----- DATA FOR THE TASK

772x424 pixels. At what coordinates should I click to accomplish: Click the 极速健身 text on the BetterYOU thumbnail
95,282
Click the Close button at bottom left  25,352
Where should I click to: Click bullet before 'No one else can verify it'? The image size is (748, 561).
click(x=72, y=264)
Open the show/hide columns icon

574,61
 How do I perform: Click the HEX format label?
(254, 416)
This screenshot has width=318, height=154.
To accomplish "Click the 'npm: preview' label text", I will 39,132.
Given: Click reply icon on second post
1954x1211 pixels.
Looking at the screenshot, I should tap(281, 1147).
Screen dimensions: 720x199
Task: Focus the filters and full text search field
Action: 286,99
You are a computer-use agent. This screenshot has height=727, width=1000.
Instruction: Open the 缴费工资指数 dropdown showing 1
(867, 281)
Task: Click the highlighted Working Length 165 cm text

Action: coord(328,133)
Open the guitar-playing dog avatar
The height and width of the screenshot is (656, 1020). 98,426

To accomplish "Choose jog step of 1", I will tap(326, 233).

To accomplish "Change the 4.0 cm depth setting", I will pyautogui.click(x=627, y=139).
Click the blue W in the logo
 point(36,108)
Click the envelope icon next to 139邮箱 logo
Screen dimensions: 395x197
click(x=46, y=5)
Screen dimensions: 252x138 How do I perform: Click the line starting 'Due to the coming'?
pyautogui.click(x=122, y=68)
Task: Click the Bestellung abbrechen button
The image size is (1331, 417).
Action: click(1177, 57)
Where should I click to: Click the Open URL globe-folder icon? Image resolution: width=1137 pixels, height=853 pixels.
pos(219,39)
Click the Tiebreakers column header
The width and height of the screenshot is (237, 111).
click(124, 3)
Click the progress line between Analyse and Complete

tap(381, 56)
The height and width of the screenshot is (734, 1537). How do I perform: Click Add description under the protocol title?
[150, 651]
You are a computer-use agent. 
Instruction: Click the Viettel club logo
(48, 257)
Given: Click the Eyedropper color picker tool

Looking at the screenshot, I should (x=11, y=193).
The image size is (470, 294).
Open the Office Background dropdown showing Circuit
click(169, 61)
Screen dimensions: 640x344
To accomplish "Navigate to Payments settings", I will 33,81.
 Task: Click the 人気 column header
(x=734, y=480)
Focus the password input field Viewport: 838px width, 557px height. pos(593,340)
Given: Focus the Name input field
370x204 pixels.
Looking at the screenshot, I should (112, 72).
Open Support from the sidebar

----------

Rewrite the listing above with "dropdown" swapped for "drop-down menu" everywhere it occurs, leaving every other part unchanged.

772x424 pixels. At what coordinates should I click to accomplish: Click the 极速健身 text on the BetterYOU thumbnail
95,282
Click the Close button at bottom left  25,352
Where should I click to: Click bullet before 'No one else can verify it'? The image size is (748, 561).
click(x=72, y=264)
Open the show/hide columns icon

574,61
 How do I perform: Click the HEX format label?
(254, 416)
This screenshot has width=318, height=154.
To accomplish "Click the 'npm: preview' label text", I will 39,132.
Given: Click reply icon on second post
1954x1211 pixels.
Looking at the screenshot, I should tap(281, 1147).
Screen dimensions: 720x199
Task: Focus the filters and full text search field
Action: 286,99
You are a computer-use agent. This screenshot has height=727, width=1000.
Instruction: Open the 缴费工资指数 drop-down menu showing 1
(867, 281)
Task: Click the highlighted Working Length 165 cm text

Action: coord(328,133)
Open the guitar-playing dog avatar
The height and width of the screenshot is (656, 1020). 98,426

To accomplish "Choose jog step of 1", I will tap(326, 233).

To accomplish "Change the 4.0 cm depth setting", I will pyautogui.click(x=627, y=139).
Click the blue W in the logo
 point(36,108)
Click the envelope icon next to 139邮箱 logo
Screen dimensions: 395x197
click(x=46, y=5)
Screen dimensions: 252x138 How do I perform: Click the line starting 'Due to the coming'?
pyautogui.click(x=122, y=68)
Task: Click the Bestellung abbrechen button
The image size is (1331, 417).
Action: click(1177, 57)
Where should I click to: Click the Open URL globe-folder icon? Image resolution: width=1137 pixels, height=853 pixels.
pos(219,39)
Click the Tiebreakers column header
The width and height of the screenshot is (237, 111).
click(124, 3)
Click the progress line between Analyse and Complete

tap(381, 56)
The height and width of the screenshot is (734, 1537). How do I perform: Click Add description under the protocol title?
[150, 651]
You are a computer-use agent. 
Instruction: Click the Viettel club logo
(48, 257)
Given: Click the Eyedropper color picker tool

Looking at the screenshot, I should (x=11, y=193).
The image size is (470, 294).
Open the Office Background drop-down menu showing Circuit
click(169, 61)
Screen dimensions: 640x344
To accomplish "Navigate to Payments settings", I will 33,81.
 Task: Click the 人気 column header
(x=734, y=480)
Focus the password input field Viewport: 838px width, 557px height. pos(593,340)
Given: Focus the Name input field
370x204 pixels.
Looking at the screenshot, I should (112, 72).
Open Support from the sidebar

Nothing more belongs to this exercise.